Section Two - introduction to the GDPR
A story about privacy by design (14 minutes)
First, we need to introduce you to some more theory about the GDPR, so we can get into the more juicy parts of this crash course in the next sections.
GDPR - an introduction
In section one we talked about privacy being much more than data protection. However, the world is being datafied at a rapid pace. What used to be just a conversation is now WhatsApp data. That is why data protection is becoming more and more important. Often privacy and data protection are used interchangeably. We will also do this in this section.
Now you know why.
In this section we start by explaining the GDPR (The General Data Protection Regulation). This is a European regulation, but it has a major impact on companies and citizens worldwide. First watch this short overview on the GDPR in this video (2 minutes):
Now watch this longer video that will explain the basics of the GDPR, like the terminology, the data processing principles and the lawful bases for processing (7 minutes). This might be a bit more boring, but it is important. And you can put a notebook next to it and write along.
If you want.
We already know why privacy is important. We learned that in section one.

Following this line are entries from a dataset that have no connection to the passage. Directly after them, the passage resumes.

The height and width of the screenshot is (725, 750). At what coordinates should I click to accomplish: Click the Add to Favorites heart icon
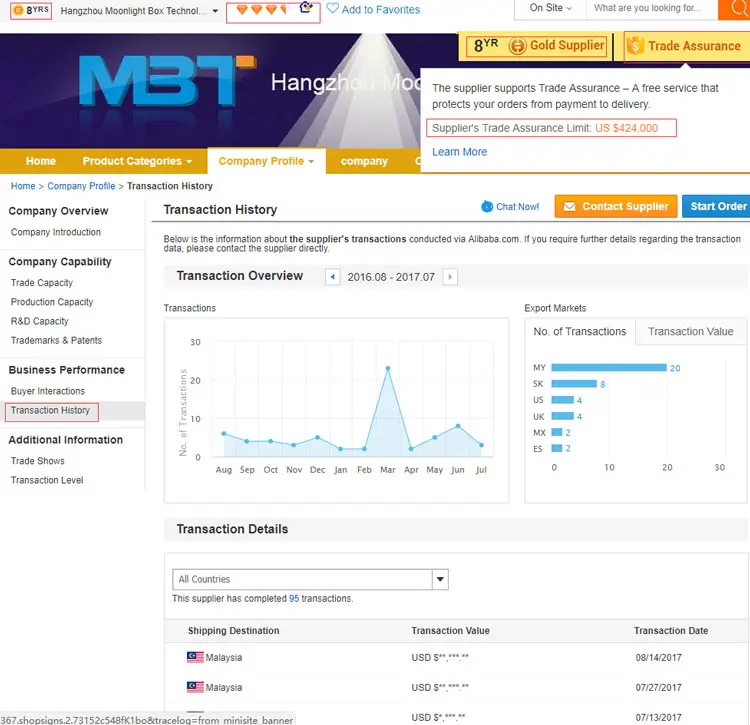pyautogui.click(x=333, y=9)
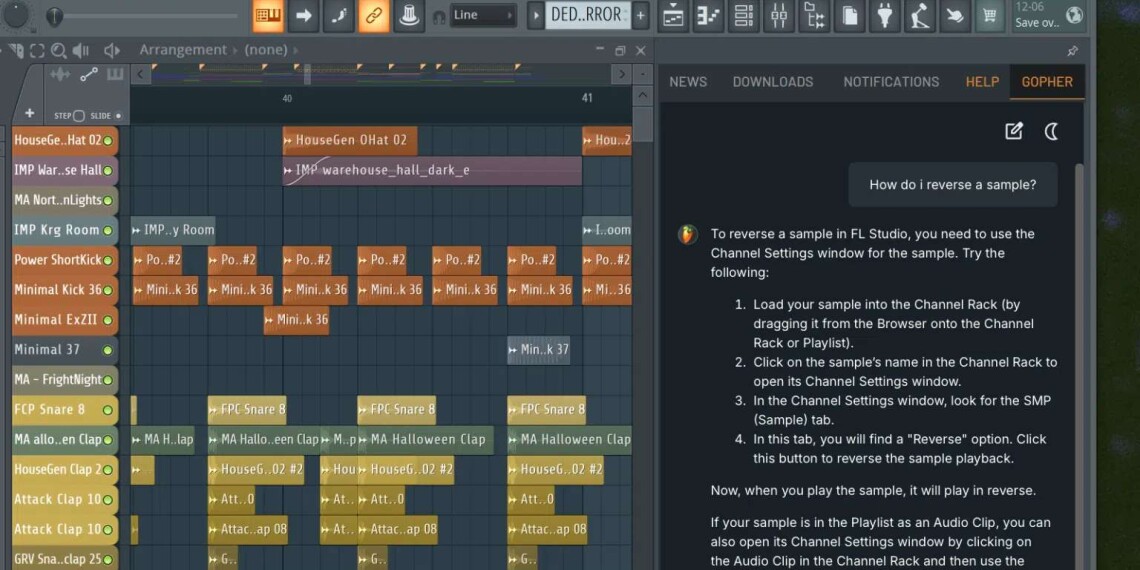
Task: Click the HouseGen OHat 02 clip
Action: tap(350, 141)
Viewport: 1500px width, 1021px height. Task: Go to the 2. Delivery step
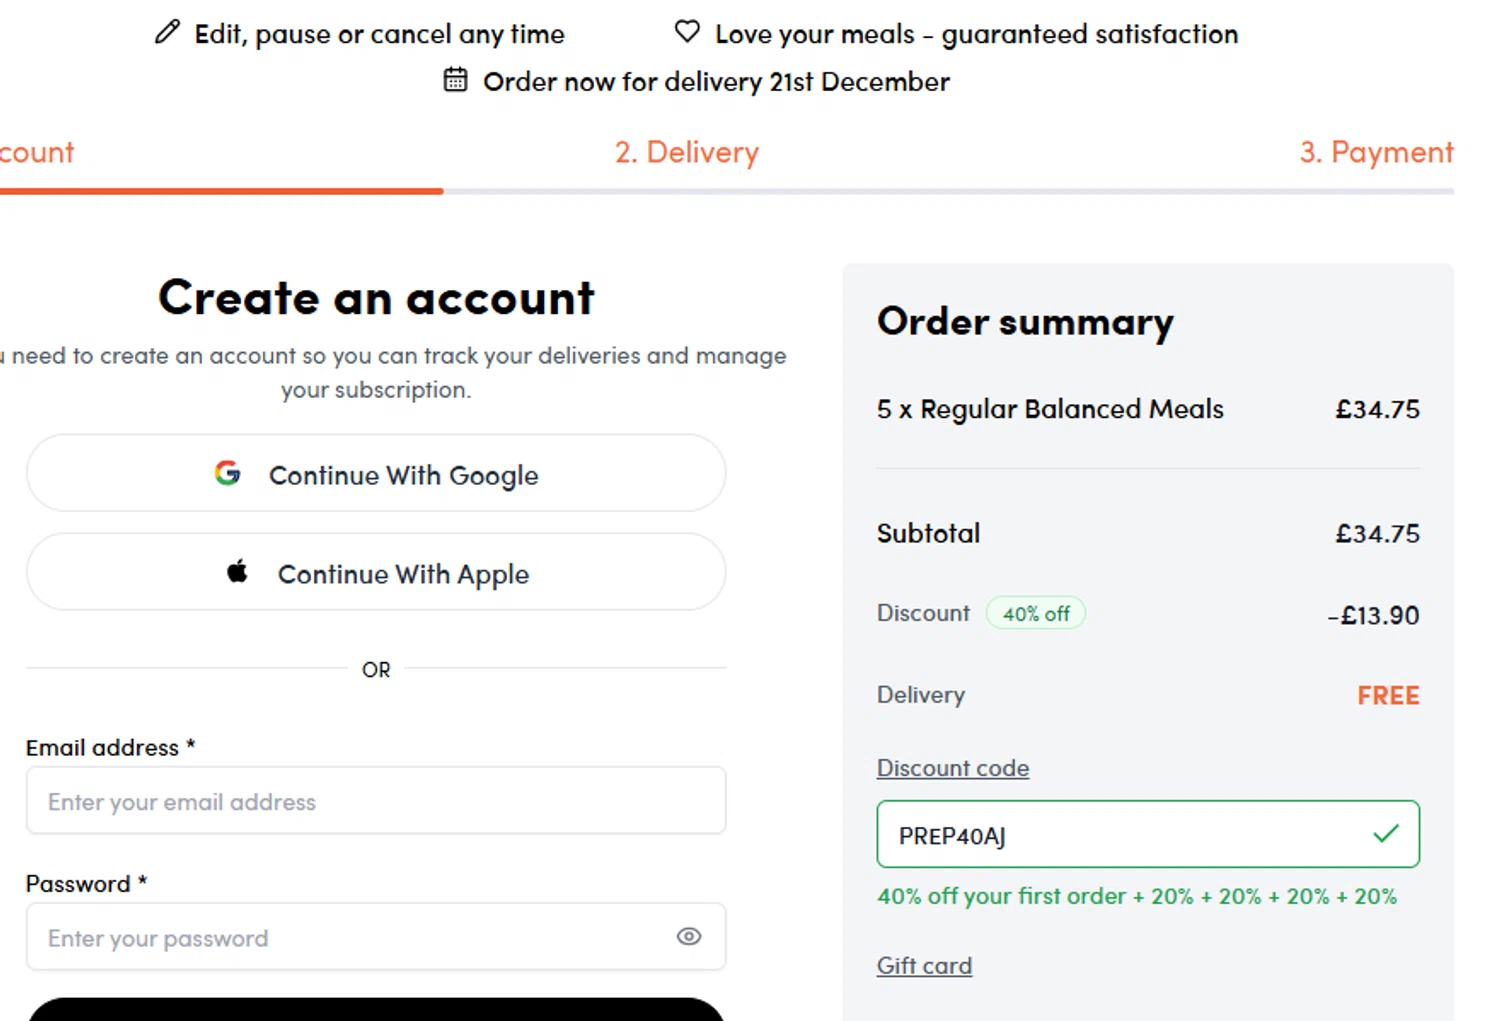click(x=686, y=152)
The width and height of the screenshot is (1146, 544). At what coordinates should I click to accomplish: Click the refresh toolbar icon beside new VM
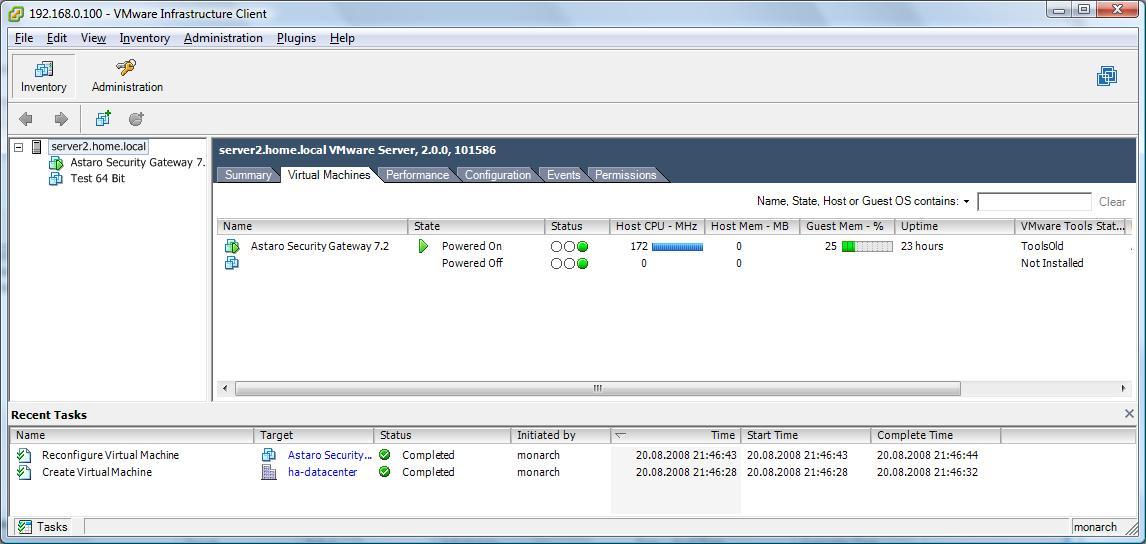click(x=136, y=119)
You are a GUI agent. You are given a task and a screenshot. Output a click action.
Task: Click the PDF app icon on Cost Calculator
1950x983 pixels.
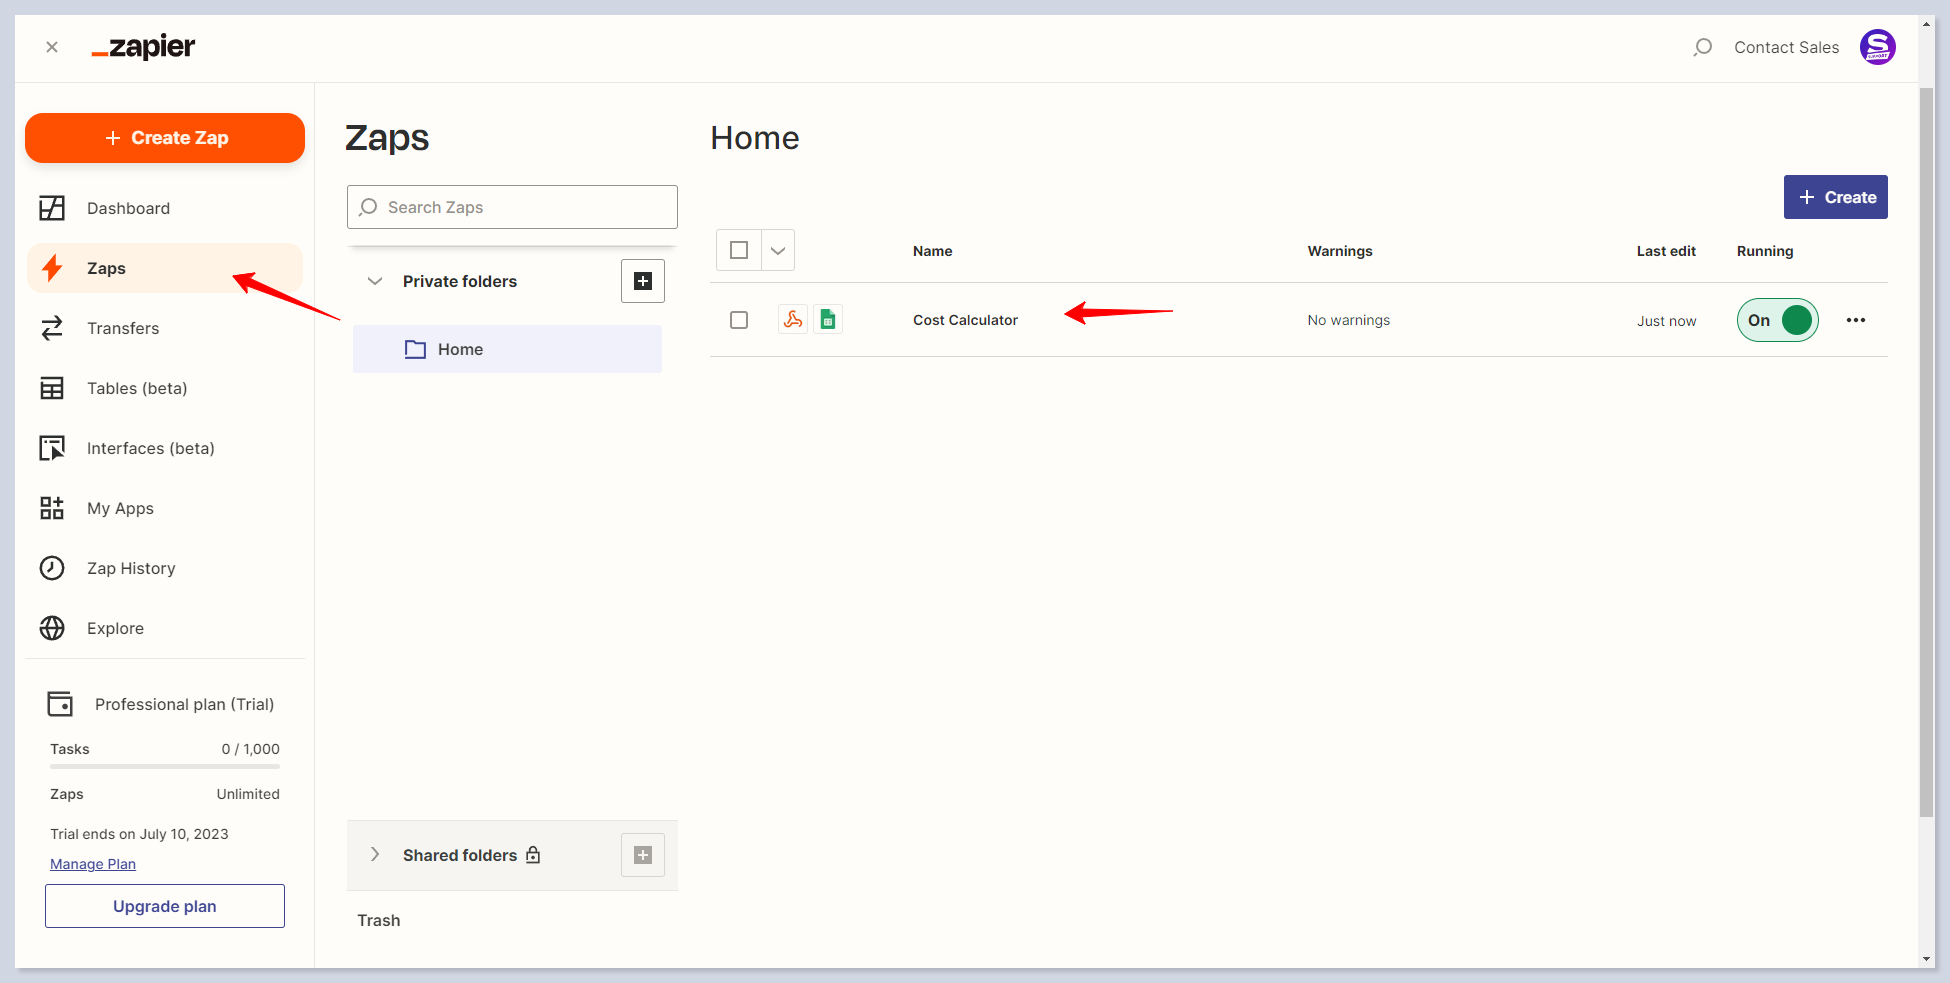click(793, 319)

Information or data in our digital age is incredibly important for our privacy. After all, we want to determine by ourselves which personal details we share with others, and how they are used. We don’t want everyone to know what we do or think. We don’t want our boss to know what we discuss with our friends. We don’t want our personal information to be misinterpreted outside the original context. In other words, we want some privacy, please. But that is increasingly less self-evident in a world where digital innovations surround us and literally start to get under our skin. Think about the surveillance capitalists that we discussed in crash course two.
Therefore, data protection is more important than ever. It protects us against intrusive companies and an omniscient government. The goal is to maintain a balance of power between the individual and society. In a democratic state this is not only of personal interest but also of interest to society at large. This is why privacy is a fundamental right. In the videos you saw that strong European laws protect the privacy of all citizens on European soil. Unfortunately, these laws are often complex and vague. They offer little concrete guidance to designers and system developers. This is a problem if you want to design privacy-friendly systems. Or if you want to assess if a technology is privacy-friendly.
Privacy by design
To tackle the problems above there is the privacy by design philosophy, which demands that privacy requirements are taken into account right from the start and throughout the system development life cycle.
Quick question: why is privacy by design not called: data protection by design?
Quick answer: We do not know, but we warned you privacy and data protection are interchanged more and more often.
Privacy by design makes privacy, like security, a software quality attribute. Privacy by design has been a legal requirement since 2018.But you can also use it to go beyond the bare minimum required by law, and use it as an innovative force. But how to make privacy by design concrete? And how to apply it in practice? How to translate vague legal norms in concrete design requirements? There are eight different privacy design strategies, divided over two different categories: data-oriented strategies and process-oriented strategies.
And yes, we warned you, it is a bit of theory, but really important to understand if you are designing, assessing, implementing or using digital technology.
The data-oriented strategies focus on the privacy-friendly processing of the data themselves. They are more technical in nature. There are four of them.
- Minimise. Limit as much as possible the processing of personal data (do not ask: "how old are you?" but ask: "are you an adult?").
- Separate. Separate the processing of personal data as much as possible.
- Abstract. Limit as much as possible the detail in which personal data is processed.
- Hide. Protect personal data, or make it unlinkable or unobservable. Make sure it does not become public or known.
The process-oriented strategies focus on the processes surrounding the responsible handling of personal data. They deal with the organisational aspects and the procedures that need to be in place. We distinguish the following four.
- Inform. Inform data subjects about the processing of their personal data in a timely and adequate manner.
- Control. Provide data subjects adequate control over the processing of their personal data.
- Enforce. Commit to processing personal data in a privacy-friendly way, and adequately enforce this.
- Demonstrate you are processing personal data in a privacy-friendly way.
Understanding the principles of the GDPR and the strategies of privacy by design helps you to assess the privacy aspects of the impact of a digital technology.
Take aways from section two:
- Data protection is subject to the GDPR;
- The principles of the GDPR are very important but can be vague to apply;
- That is why there are privacy by design strategies;
- These strategies help you to assess the impact of a technology on privacy and data protection.